The jurist said that “the statute’s declaration that any uncoerced “disclosure” creates a waiver, courts have consistently held that inadvertent disclosures do not.”

She declared that the purpose of §6254.5 was to codify the holding in Black Panther Party v. Kehoe (1974) 42 Cal.App.3d 645 that governmental agencies may not selectively disclose documents, explaining:

“The statute, in essence, was intended to require agencies to maintain an applicable exemption as to all members of the public or not at all.

“While finding a waiver of the privilege exemption as to documents inadvertently released is not inconsistent with this purpose, it is outside the Legislature’s central concern.”

Margulies rejected the contention that §6254.5 should be read in such a way as to promote the goal of Art. I, §3(b)(1) of the state Constitution which declares: “The people have the right of access to information concerning the conduct of the people’s business....”

She said the need to reconcile §6254.5 with §912 “takes precedence over the interpretive directive of section 3 of article I of the Constitution.”

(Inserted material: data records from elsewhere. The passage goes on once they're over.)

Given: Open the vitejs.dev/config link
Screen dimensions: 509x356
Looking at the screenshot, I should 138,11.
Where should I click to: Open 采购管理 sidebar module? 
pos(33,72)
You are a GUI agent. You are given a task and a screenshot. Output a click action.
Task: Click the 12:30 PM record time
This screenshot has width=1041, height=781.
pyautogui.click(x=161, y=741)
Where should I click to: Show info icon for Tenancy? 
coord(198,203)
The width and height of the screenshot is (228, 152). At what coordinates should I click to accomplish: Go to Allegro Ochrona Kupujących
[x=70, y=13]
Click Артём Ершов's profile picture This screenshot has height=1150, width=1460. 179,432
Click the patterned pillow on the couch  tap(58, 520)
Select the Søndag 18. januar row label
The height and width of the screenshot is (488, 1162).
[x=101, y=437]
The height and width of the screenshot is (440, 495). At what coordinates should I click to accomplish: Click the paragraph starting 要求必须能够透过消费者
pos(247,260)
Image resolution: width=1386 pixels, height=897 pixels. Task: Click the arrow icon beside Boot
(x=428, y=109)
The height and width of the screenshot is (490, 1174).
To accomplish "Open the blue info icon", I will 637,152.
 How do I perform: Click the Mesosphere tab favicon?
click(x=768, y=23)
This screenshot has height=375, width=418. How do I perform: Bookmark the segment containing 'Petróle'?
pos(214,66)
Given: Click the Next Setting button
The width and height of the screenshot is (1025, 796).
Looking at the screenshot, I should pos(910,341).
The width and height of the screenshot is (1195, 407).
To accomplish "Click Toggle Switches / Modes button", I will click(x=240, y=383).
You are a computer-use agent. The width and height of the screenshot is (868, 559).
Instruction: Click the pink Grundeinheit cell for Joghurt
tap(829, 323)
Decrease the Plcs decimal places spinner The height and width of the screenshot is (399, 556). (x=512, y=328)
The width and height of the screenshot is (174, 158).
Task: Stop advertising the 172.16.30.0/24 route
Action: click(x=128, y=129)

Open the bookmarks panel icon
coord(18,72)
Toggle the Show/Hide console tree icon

The case is Newark Unified School District v. Superior Court, Brazil RPI, 2015 S.O.S. 3907.

The decision is contrary to that reached on Dec. 10 by Div. Six of this district’s Court of Appeal. There, Acting Justice Jeffrey Burke, a judge of the San Luis Obispo Superior Court, wrote:

“We hold that disclosures pursuant to the [Public Records Act] that are made inadvertently, by mistake or through excusable neglect are not exempted from the provisions of section 6254.5 that waive any privilege that would otherwise attach to the production.”

However, on March 11, the California Supreme Court granted review in the case, nullifying the Court of Appeal’s decision.